The following table presents information about basic and diluted weighted-average shares outstanding:

 

(in thousands)    For the years ended December 31,  
     2013      2012      2011  

Basic weighted-average shares outstanding

     147,326         152,180         164,657   

Effect of dilutive securities:

        

Unvested performance share awards and share units held by employees

     274         145         61   

Stock options held by employees and directors

     902         1,002         854   
  

 

 

    

 

 

    

 

 

 

Diluted weighted-average shares outstanding

     148,502         153,327         165,572   
  

 

 

    

 

 

    

 

 

 

Anti-dilutive share awards

     129         618         2,057   
  

 

 

    

 

 

    

 

 

 

3. ACCOUNTING STANDARDS UPDATES AND RECENTLY ISSUED ACCOUNTING STANDARDS UPDATES

In July 2013, an update was made to the Income Taxes Topic, ASC 740, which provides guidance on the presentation of an unrecognized tax benefit when a net operating loss carryforward, a similar tax loss, or a tax credit carryforward exists.

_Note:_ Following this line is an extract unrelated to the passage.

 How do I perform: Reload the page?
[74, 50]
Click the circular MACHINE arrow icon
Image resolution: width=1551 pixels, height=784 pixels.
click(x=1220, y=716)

The update states the presentation of an unrecognized tax benefit, or a portion of an unrecognized tax benefit, should be presented in the financial statements as a reduction to a deferred tax asset for a net operating loss carryforward, a similar tax loss, or a tax credit carryforward, except as follows: to the extent a net operating loss carryforward, a similar tax loss, or a tax credit carryforward is not available at the reporting date under the tax law of the applicable jurisdiction to settle any additional income taxes that would result from the disallowance of a tax position or the tax law of the applicable jurisdiction does not require the entity to use, and the entity does not intend to use, the deferred tax asset for such purpose, the unrecognized tax benefit should be presented in the financial statements as a liability and should not be combined with deferred tax assets. The update is effective for us in the first quarter of 2014 and early adoption is permitted. The adoption of the update is not expected to have a material effect on our consolidated financial statements.

In February 2013, an update was made to the Comprehensive Income Topic, ASC 220, which provides guidance on reporting of amounts reclassified out of accumulated other comprehensive income. The update requires an entity to present either on the face of the statement where net income is presented or in the notes, significant amounts reclassified out of accumulated other comprehensive income by the respective line items of net income but only if the amount reclassified is required under US GAAP to be reclassified to net income in its entirety in the same reporting period. For other amounts that are not required under US GAAP to be reclassified in their entirety to net income, an entity is required to cross-reference to other disclosures required under US GAAP that provide additional details about those amounts. The update was effective for us on January 1, 2013. The update did not have a material impact on our consolidated financial statements.

In June 2011, an update was made to the Comprehensive Income Topic, ASC 220, which provides guidance for the manner in which entities present comprehensive income in their financial statements. The update removes the presentation options in ASC 220 and requires entities to report components of comprehensive income in either (1) a continuous statement of comprehensive income or (2) two separate but consecutive statements. The update does not change the items that must be reported in other comprehensive income nor does it require any additional disclosures. This update was effective for us on January 1, 2012. The update did not have a material impact on our consolidated financial statements.

4. ACQUISITIONS

Asian Food Channel — On April 12, 2013, we acquired the Asian Food Channel (“AFC”) for consideration of approximately $66 million. Assets acquired in the transaction included approximately $1.2 million of cash. AFC, which is based in Singapore, is an independent company which broadcasts 24 hours a day, seven days a week and leverages a substantial library of acquired video content as well as a growing number of originally-produced programs and reaches about 8 million subscribers in 11 markets.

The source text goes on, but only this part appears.